Bacterial meningitis is the most common serious infection of the central nervous system (CNS) and a major cause of death and disability worldwide, especially in children. Although antibiotic therapy has changed bacterial meningitis from a uniformly fatal disease to an often curable one, the overall outcome remains unfavorable, with mortality of 5 to 10% and permanent neurologic sequelae occurring in 5 to 40% of survivors, depending on patient age and pathogen. Disruption and dysfunction of the blood-brain barrier (BBB) is a hallmark event in the pathophysiology of bacterial meningitis. Little is known, however, about the very first and crucial interaction between a bacterial pathogen with the BBB that initiates this chain of events, and may ultimately determine a poor or favorable neurological outcome in meningitis patients. This proposal seeks to elucidate the molecular mechanisms of BBB disruption during bacterial infection, and why it fails as a neuroprotective barrier during bacterial meningitis. We have shown that bacterial infection induces an epithelial to mesenchymal transition (EMT) program in endothelial cells (EndoMT), disrupting tight junctions in BBB endothelium through the upregulation of host transcription factor Snail1, a global repressor of tight junctions. Further, we have discovered that a bacterial adhesin interacts directly with vimentin, an intermediate filament protein that is induced during EMT/EndoMT. I hypothesize that BBB disruption may be due to the combined effect of bacterial entry and modulation of host signaling pathways that results in compromised barrier function. Further that bacterial pathogens associated with CNS disease possess the unique ability to penetrate brain endothelium, which ultimately leads to BBB dysfunction. These hypotheses will be addressed with both in vitro and in vivo models of BBB penetration using Group B streptococcus (GBS) as a model human pathogen associated with meningitis.
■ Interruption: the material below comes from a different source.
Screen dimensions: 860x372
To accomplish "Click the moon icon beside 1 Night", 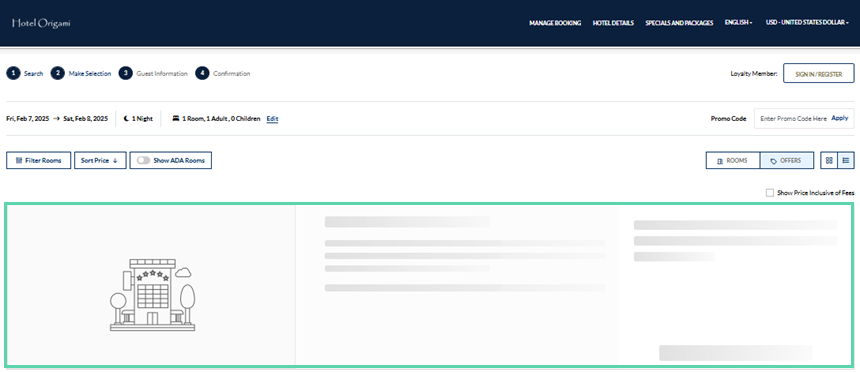I will (x=127, y=119).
AIM 1 : Characterize the bacterial determinant(s) that initiate Snail1 activation and the contribution of Snail1 to BBB breakdown during GBS meningitis;
AIM 2 : Characterize the host factors that contribute to Snail1 activation during GBS infection;
AIM 3 : Determine the contribution of GBS-vimentin interaction to BBB penetration and the development of meningitis. These studies should increase our understanding of the bacterial and host factors involved in the interaction with brain endothelium that leads to barrier disruption, pathogen transit into the brain, and disease progression.
Bacterial meningitis is the most common serious infection of the central nervous system (CNS) and a major cause of death and disability worldwide, especially in children. Disruption and dysfunction of the blood-brain barrier (BBB) is a hallmark event in the pathophysiology of bacterial meningitis. My research proposal seeks to elucidate the molecular mechanisms of BBB disruption during bacterial infection as well as identify and characterize the bacterial and host factors involved in this process.